「シフォ~ン、そろそろ起きよっか。」
「……キュア……キュ…」
すっかりあたしの家族となったシフォン。毎日感じ取れる成長が
ほんとに嬉しい。今日も微笑んでシフォンを見つめる。
「こーして見てはると、ピーチはんはシフォンのほんまもんのおかんみたいやで。」
タルトの何気ない一言。でも実は、ちょっと当たってるのかもしれない。
人に優しく。動物にも優しく。あ、妖精にも優しく…だ。
でもあたしはまだ14歳。元気いっぱい、夢いっぱい。常に笑顔で食欲旺盛。年中無休。
最後はチョット違うかな.....
そう考えながらせっせと身支度をして。
「さ~て、今日はどこへ行こっか?」
「ラ~ブ…。どんぐ…い」
「えぇー!?またどんぐり王国行くの???」
シフォンはあれから、どんぐり王国に行くのが大のお気に入り。
けれど、ラビリンスが襲ってくるかもしれないから頻繁には外へ連れて行って
あげる事が出来ない。それは歯がゆいし、悔しいし、何よりシフォンが可哀想で…。
「ピーチはん、一人は絶対にあかんで。」
「うん。わかってる。」
こんな時、あたしはいつも頼ってしまう人がいる。もちろん今日も。
取り出したリンクルンでメールを送る。
[今日もどんぐり王国にあたしたちは遠足に行きまーす♪一緒に行こっ!]
送信してから間もなく帰ってくる返事。それを待つだけでもウキウキしてるあたしがいて。

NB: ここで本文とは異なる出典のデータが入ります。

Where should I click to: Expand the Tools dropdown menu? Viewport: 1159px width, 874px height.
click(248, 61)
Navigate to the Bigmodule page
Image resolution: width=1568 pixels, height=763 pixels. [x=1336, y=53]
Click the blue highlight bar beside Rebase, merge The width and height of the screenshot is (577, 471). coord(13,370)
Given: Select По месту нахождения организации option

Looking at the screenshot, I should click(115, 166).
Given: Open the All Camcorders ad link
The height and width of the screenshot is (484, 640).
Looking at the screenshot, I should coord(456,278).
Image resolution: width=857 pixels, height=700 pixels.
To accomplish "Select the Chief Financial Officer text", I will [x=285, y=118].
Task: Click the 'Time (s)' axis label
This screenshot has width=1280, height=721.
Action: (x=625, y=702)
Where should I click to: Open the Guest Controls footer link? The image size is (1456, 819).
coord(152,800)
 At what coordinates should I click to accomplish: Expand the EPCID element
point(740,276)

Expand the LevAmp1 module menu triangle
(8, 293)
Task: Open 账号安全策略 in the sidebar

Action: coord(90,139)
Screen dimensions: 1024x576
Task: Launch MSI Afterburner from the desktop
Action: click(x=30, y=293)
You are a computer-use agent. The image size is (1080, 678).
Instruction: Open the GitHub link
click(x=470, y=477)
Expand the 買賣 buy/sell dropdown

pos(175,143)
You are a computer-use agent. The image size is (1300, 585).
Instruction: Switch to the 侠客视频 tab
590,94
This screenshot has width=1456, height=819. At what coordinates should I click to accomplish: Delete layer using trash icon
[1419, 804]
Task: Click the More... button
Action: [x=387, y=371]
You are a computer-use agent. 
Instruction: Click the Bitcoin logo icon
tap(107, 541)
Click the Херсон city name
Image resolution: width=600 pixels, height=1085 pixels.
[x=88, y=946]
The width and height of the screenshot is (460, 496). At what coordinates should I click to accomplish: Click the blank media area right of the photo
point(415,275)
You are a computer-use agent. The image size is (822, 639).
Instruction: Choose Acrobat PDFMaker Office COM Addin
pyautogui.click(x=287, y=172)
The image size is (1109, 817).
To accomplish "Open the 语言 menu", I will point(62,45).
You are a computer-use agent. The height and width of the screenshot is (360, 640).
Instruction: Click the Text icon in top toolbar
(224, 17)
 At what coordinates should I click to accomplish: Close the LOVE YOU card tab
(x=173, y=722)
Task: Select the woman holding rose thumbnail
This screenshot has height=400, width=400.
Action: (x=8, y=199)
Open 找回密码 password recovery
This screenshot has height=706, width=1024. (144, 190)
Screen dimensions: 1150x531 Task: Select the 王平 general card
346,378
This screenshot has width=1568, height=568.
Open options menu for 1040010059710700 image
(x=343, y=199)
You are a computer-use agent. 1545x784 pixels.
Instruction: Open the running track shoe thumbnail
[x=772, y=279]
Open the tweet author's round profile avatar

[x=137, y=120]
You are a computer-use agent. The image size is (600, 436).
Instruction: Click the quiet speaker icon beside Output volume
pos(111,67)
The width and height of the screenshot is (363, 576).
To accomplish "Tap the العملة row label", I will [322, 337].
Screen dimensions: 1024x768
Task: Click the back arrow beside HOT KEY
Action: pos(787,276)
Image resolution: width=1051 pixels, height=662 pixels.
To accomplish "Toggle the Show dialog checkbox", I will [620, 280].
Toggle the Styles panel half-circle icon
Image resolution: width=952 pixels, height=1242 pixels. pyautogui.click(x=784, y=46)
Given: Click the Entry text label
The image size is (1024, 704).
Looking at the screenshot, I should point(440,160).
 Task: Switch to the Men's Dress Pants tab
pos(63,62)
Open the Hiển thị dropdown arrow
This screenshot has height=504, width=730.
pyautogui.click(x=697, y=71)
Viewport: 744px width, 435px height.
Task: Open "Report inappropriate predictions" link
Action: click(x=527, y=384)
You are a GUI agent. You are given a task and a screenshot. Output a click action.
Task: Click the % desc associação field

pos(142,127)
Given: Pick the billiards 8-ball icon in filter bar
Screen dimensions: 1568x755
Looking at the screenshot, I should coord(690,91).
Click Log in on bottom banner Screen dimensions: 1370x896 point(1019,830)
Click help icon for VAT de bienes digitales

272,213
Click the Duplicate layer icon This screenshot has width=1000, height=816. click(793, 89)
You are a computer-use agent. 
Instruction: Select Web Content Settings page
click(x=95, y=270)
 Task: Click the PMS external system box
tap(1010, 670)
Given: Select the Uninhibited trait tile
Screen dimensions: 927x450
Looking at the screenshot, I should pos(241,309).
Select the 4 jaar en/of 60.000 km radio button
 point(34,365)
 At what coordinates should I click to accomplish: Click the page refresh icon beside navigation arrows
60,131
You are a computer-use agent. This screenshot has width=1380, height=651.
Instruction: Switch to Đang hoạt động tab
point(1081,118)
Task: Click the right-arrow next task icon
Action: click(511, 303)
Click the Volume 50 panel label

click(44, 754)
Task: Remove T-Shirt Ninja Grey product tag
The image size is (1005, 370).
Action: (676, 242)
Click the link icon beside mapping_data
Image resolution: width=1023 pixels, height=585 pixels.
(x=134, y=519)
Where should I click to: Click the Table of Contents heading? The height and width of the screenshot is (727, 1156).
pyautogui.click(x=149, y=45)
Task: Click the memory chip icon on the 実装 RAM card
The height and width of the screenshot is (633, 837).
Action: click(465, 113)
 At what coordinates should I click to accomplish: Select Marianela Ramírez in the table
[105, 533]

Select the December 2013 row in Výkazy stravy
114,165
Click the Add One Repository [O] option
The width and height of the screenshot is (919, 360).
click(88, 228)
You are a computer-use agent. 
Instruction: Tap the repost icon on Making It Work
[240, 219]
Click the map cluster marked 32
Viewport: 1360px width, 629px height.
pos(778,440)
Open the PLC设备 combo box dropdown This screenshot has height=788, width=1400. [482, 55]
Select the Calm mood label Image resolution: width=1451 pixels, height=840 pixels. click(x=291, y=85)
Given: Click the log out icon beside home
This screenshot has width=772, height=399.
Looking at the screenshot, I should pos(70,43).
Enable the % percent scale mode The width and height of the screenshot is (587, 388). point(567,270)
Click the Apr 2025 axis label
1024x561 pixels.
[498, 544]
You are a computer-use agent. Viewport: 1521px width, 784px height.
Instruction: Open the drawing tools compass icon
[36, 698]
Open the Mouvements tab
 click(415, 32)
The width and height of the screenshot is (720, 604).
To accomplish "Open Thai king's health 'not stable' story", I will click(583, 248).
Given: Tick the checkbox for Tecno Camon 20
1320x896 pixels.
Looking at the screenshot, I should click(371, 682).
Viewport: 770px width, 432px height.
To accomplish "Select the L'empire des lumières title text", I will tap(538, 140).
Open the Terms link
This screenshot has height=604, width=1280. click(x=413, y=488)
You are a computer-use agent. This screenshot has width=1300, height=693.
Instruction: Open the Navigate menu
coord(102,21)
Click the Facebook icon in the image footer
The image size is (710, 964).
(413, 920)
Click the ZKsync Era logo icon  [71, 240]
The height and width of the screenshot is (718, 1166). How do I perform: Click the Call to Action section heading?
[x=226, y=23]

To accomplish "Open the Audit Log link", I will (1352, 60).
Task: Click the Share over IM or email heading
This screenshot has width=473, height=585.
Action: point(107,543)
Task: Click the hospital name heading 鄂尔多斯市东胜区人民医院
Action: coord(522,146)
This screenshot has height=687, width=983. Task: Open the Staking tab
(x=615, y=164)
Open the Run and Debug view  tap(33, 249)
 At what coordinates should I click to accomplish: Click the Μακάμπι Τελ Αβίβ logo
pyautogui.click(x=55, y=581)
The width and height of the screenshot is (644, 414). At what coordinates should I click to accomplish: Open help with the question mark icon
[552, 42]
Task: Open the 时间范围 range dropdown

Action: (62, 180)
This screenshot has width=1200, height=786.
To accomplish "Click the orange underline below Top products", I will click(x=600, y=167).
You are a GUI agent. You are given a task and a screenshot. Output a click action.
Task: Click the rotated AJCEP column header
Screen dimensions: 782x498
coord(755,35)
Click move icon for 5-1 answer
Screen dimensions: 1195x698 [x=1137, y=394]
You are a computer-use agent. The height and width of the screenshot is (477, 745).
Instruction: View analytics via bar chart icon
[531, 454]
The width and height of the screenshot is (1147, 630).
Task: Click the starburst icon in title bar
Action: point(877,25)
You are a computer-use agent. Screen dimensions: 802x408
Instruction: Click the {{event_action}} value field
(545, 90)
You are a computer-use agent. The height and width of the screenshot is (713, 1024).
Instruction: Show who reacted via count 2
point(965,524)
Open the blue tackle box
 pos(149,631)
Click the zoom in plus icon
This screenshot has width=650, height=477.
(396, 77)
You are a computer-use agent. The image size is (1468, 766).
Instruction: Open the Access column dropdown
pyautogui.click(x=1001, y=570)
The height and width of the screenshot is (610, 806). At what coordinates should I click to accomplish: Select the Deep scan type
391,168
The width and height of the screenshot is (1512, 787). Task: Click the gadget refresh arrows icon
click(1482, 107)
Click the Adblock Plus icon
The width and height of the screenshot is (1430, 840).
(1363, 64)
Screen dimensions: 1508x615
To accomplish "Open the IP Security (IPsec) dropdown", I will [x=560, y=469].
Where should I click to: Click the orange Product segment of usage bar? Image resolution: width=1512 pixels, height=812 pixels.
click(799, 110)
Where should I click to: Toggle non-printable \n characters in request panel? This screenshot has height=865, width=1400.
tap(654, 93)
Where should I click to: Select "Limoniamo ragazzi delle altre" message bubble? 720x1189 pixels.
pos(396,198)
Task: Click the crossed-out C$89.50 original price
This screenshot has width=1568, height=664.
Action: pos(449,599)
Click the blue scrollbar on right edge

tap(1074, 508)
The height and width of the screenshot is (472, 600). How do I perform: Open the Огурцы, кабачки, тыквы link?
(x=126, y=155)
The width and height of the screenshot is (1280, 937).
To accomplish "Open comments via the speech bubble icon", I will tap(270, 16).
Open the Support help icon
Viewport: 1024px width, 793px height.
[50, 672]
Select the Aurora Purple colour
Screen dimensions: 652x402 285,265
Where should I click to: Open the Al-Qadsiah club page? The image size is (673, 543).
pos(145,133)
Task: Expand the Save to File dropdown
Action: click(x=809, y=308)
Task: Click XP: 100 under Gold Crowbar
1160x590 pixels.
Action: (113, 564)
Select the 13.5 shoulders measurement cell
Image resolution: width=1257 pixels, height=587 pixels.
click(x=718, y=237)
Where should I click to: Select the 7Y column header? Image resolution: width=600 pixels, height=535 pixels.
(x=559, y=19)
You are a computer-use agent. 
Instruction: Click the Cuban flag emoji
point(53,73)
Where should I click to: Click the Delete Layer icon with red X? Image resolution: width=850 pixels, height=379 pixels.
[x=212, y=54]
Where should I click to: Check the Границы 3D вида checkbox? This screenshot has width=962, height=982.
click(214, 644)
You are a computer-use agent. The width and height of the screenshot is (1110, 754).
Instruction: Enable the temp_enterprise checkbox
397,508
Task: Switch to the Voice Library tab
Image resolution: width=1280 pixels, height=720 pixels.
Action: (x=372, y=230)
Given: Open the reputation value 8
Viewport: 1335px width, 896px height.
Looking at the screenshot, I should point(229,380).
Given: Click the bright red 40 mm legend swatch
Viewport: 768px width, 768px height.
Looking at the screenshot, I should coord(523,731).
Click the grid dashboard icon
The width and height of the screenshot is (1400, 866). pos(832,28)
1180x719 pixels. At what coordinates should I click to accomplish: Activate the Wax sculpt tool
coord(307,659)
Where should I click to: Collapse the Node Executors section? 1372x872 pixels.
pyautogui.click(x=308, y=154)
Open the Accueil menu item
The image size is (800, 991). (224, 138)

[うん!急いで行くね♪あ、でもラブちゃんたちはゆっくり来ていいのよ?気をつけてね♪]
いつもあたしたちを心配してくれる優しい子。
自然と微笑むあたし。
だって、あの子の事を.....
大きなトートバッグにタルトとシフォンを忍び込ませていざ〝遠足〟へ。
薫る秋風に誘われて、あたしたちは歩を進める。
とても気持ちのいい日差しと、あなたに会える喜びを胸に。
「そうだ!カオルちゃんのドーナツ持っていこっか!」
「さっすがピーチはんや~」
「プリプー!」
「でーも、〝おやつ〟は一人300円までだよー。」
「そんな殺生なぁ…」
「キュア~?」
すっかりお母さん気取りのあたし。ちょっとおかしくて。
でも、こんなやり取りですらあたしには幸せに感じる。
何でもない事が、一番の幸せなんだなって。
そう微笑むあたしは、あなたの大きな瞳に可愛く映っているのかな……。